Dystonies : le traitement par stimulation cérébrale

Attention images de chirurgie ! Avec la stimulation cérébrale, les résultats sont spectaculaires.
Attention images de chirurgie ! Avec la stimulation cérébrale, les résultats sont spectaculaires.

Il n'existe pas de traitements médicamenteux en cas de dystonie, en revanche on peut opérer.

Une des interventions chirurgicales consiste à implanter des électrodes dans le cerveau des malades. L'objectif de cette stimulation cérébrale est de délivrer un courant électrique destiné à fatiguer les neurones déréglés, les empêchant ainsi de transporter les mauvais influx nerveux. L'opération est divisée en plusieurs étapes.

La liste d'attente pour bénéficier de cette intervention est longue. Chaque mois entre 4 et 10 patients sont opérés à l'hôpital de Montpellier. Mais aujourd'hui, le maintien de cette activité de pointe est en péril à cause d'un manque de moyen et de personnel. L'opération coûte 80.000 euros. Pourtant les résultats sont spectaculaires.

Dystonies : la stimulation magnétique transcrânienne

Pour certains patients touchés par une forme grave de dystonie et qui ne peuvent pas bénéficier de toxine botulique car trop de muscles sont impliqués, un traitement par stimulation cérébrale profonde peut être proposé.

Lors d'une opération chirurgicale délicate, deux électrodes sont implantées au coeur du cerveau du patient. Pour la dystonie, elles sont le plus souvent placées dans la zone du pallidum, une structure cérébrale en forme d'amande qui code l'information de la motricité et son organisation (l'ordre et la séquence d'activation des muscles). En stimulant cette zone avec les électrodes, les médecins essaient de faire disparaître les mouvements involontaires.

La stimulation cérébrale profonde est une méthode très invasive et elle ne peut pas être proposée à tous les patients.
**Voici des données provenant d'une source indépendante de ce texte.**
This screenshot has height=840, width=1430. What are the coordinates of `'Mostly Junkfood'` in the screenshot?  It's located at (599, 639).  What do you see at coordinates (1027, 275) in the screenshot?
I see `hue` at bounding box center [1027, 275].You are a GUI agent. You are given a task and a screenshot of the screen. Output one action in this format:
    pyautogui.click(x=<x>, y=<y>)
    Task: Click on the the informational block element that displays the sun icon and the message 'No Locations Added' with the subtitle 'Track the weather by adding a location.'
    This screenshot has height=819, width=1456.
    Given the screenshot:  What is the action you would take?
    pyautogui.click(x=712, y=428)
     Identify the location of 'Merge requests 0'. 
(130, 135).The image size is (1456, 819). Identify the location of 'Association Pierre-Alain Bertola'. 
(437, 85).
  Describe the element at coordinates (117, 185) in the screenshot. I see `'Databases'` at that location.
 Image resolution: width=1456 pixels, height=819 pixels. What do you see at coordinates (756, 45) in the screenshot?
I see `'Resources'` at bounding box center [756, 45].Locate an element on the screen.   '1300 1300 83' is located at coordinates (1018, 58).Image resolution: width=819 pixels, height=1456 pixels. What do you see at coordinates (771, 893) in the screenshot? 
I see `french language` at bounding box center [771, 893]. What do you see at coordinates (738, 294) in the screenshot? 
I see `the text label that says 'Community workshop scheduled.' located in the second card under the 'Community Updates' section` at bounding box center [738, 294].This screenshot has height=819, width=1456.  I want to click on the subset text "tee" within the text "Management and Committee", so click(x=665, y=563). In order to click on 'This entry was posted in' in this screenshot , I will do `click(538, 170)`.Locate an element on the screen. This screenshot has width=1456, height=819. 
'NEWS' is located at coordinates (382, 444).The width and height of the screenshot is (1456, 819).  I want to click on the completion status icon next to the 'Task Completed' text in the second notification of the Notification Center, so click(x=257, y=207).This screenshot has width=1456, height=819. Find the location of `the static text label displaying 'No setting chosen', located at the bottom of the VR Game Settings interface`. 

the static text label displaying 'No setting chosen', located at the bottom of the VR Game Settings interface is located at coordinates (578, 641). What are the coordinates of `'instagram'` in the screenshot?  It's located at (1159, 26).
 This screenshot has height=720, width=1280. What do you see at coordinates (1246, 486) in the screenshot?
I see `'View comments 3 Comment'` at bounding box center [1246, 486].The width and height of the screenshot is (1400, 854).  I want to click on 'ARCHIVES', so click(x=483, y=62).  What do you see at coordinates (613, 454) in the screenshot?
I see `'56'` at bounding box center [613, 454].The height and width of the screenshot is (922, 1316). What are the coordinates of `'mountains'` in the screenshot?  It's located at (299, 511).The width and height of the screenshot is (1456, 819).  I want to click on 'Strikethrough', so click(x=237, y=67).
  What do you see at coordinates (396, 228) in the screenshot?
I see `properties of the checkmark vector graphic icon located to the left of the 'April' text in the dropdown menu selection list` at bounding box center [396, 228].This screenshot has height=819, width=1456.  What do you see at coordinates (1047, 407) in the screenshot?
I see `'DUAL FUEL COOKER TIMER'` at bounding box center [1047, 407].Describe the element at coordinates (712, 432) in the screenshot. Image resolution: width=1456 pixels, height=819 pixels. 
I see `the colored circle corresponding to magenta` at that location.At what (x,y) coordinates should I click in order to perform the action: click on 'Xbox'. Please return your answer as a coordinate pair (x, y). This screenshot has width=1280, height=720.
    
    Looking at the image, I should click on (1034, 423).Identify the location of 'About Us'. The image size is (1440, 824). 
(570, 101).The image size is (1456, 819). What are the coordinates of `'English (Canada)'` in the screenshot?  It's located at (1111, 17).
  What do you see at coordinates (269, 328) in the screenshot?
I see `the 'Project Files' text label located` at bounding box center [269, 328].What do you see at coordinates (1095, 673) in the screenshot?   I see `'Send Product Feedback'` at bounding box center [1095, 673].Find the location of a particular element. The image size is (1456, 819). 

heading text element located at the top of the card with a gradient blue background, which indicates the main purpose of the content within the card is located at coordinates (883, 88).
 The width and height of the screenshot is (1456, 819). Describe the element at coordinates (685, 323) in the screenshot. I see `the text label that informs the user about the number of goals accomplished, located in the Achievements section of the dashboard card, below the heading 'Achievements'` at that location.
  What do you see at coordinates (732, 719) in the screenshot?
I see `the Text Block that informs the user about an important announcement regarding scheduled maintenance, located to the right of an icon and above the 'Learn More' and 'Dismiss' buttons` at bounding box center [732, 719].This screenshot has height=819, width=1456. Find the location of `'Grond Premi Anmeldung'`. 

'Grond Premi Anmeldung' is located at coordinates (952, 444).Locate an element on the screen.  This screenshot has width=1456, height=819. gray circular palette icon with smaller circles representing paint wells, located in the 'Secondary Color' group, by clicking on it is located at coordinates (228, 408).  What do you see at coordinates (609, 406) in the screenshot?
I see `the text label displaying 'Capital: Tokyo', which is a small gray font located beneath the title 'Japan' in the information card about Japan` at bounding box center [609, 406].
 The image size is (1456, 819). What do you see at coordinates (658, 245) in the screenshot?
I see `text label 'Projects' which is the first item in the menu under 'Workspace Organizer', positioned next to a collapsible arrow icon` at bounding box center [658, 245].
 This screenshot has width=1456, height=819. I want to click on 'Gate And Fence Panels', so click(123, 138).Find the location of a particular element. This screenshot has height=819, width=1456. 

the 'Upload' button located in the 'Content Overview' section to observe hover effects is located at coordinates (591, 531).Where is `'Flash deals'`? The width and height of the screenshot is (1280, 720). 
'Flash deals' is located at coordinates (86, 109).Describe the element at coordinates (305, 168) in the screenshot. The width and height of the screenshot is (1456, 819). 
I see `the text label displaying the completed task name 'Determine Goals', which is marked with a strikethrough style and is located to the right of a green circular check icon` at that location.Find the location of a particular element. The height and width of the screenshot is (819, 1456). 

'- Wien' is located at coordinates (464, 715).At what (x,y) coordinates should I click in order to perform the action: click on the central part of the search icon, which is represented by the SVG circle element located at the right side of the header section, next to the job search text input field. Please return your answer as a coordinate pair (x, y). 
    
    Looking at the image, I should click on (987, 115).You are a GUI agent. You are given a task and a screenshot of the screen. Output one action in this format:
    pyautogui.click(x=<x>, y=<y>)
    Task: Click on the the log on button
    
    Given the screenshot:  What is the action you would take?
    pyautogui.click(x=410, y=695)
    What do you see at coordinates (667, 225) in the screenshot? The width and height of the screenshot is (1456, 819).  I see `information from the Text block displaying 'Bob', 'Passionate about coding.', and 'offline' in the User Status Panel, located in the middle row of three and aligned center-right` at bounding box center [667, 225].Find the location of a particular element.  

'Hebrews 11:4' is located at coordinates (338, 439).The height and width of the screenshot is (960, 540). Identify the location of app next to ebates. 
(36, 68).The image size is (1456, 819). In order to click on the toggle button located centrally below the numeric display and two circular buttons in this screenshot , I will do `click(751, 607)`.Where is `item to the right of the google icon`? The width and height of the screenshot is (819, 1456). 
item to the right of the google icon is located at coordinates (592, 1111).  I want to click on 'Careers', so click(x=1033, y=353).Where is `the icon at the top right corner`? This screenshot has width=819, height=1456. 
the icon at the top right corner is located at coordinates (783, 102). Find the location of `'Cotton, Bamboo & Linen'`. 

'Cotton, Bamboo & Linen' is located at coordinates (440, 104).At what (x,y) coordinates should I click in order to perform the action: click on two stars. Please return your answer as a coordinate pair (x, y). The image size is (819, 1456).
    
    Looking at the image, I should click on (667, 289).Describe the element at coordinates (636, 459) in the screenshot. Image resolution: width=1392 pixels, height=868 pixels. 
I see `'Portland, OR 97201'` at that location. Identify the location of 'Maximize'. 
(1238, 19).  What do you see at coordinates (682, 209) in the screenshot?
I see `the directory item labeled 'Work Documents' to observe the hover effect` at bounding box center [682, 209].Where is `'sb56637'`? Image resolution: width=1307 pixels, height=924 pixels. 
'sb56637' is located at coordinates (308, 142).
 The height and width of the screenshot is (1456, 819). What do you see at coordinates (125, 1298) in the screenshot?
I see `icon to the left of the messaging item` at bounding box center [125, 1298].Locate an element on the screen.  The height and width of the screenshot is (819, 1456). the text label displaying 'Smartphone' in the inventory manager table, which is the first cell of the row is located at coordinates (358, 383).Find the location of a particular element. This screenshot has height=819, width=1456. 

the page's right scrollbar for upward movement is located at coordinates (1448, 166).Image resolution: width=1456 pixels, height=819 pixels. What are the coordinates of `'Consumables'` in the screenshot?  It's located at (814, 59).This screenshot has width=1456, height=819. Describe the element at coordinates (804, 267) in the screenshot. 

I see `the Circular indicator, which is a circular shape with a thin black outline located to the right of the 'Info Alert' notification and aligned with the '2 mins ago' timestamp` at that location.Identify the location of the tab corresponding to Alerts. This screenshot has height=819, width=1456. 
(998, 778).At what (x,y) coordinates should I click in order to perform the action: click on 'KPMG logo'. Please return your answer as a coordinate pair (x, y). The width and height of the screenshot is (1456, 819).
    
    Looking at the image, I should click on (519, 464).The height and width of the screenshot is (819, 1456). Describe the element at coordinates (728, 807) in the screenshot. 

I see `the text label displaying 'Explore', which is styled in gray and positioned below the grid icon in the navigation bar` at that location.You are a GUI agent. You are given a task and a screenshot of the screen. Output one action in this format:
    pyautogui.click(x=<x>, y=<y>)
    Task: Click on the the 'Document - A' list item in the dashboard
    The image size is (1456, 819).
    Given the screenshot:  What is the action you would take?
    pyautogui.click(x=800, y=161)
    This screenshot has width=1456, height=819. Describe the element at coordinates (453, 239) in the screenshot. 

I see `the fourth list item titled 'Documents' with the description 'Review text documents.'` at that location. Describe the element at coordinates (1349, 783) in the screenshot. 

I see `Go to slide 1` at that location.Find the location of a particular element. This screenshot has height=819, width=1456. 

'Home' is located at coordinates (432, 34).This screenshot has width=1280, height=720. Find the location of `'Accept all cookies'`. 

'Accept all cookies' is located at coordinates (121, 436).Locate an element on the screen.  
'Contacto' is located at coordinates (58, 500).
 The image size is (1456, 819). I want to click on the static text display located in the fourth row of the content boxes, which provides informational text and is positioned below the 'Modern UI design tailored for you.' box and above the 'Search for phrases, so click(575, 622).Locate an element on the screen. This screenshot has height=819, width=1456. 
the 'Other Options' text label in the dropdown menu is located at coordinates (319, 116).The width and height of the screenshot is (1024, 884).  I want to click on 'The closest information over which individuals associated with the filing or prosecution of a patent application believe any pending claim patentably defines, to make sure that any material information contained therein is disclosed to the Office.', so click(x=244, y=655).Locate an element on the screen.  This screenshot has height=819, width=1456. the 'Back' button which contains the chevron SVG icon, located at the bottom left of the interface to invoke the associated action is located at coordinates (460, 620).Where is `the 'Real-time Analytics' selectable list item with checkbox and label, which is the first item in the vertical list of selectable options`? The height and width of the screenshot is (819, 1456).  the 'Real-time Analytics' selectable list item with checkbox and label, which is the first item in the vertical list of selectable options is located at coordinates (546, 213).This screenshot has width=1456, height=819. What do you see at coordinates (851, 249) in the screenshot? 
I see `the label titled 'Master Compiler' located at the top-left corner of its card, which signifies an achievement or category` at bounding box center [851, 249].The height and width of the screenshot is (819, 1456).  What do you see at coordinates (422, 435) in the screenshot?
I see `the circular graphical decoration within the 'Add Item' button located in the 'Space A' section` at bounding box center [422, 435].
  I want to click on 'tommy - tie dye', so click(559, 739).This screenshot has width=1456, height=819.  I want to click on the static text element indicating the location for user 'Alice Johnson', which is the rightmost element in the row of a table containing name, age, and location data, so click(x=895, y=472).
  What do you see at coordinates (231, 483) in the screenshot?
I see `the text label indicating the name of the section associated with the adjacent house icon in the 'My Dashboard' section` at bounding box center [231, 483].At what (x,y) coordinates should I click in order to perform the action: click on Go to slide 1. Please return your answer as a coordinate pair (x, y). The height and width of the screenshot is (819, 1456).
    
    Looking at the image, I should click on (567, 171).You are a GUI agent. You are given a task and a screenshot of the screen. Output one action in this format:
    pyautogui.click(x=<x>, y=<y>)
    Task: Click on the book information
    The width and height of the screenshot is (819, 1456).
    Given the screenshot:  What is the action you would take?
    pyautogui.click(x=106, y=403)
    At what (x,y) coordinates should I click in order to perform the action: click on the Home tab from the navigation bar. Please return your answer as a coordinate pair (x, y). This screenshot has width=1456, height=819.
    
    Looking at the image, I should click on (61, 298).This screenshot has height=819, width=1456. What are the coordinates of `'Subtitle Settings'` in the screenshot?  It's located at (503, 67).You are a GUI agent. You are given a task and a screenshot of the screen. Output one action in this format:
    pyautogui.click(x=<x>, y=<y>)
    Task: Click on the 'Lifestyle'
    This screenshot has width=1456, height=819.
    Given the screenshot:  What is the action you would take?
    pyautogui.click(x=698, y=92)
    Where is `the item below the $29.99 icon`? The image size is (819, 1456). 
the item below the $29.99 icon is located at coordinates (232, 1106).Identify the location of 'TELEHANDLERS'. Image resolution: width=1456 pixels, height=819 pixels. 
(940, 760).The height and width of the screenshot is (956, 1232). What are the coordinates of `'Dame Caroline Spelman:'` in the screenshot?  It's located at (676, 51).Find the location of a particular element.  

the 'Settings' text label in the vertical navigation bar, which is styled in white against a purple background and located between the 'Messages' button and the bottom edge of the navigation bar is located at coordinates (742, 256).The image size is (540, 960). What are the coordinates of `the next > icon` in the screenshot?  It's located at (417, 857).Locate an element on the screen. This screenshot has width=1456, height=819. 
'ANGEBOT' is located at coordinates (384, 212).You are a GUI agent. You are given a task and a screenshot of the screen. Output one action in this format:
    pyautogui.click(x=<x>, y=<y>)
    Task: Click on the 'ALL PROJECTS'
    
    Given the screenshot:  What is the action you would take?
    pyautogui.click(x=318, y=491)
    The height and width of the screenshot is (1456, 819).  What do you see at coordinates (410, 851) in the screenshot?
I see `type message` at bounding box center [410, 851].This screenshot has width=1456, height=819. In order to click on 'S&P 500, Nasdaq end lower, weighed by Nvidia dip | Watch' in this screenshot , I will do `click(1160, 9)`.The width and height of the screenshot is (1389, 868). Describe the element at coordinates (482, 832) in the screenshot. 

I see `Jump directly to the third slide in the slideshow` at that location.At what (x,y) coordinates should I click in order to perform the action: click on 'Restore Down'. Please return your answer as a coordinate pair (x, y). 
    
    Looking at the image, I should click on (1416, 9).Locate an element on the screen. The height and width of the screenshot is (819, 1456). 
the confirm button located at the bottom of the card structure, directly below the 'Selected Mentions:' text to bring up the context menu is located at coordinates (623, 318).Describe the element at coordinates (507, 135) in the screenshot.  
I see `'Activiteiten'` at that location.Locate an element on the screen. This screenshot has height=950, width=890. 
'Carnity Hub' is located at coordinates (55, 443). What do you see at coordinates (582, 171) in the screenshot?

Alors pour essayer de trouver de nouveaux traitements, plus efficaces et moins invasifs, mais aussi pour mieux comprendre le fonctionnement de la dystonie, des chercheurs de l'Institut du Cerveau et de la Moelle épinière à Paris étudient une nouvelle forme de stimulation : la stimulation magnétique transcrânienne.

"L'idée de cette recherche est de modifier la plasticité du cortex moteur, donc de modifier la manière dont le mouvement va être codé en espérant qu'il sera mieux codé après la stimulation du cervelet par des petites impulsions magnétiques", explique le Pr Marie Vidailhet, neurologue. Pour le moment, les effets de ce traitement ne durent que quelques heures. Mais dans quelques années, les chercheurs espèrent que grâce à cette méthode, ils pourront corriger durablement le mauvais codage des informations et ainsi mettre au point un nouveau traitement.

Pour beaucoup de patients, le traitement par toxine botulique est indispensable au maintien d'une vie quotidienne à peu près normale. Pourtant, le remboursement de ce traitement est mis en danger suite à la publication d'un décret par le ministère de la Santé il y a quelques mois. Certains patients commencent à recevoir des factures pour ces traitements et certains établissements privés risquent d'arrêter de les pratiquer.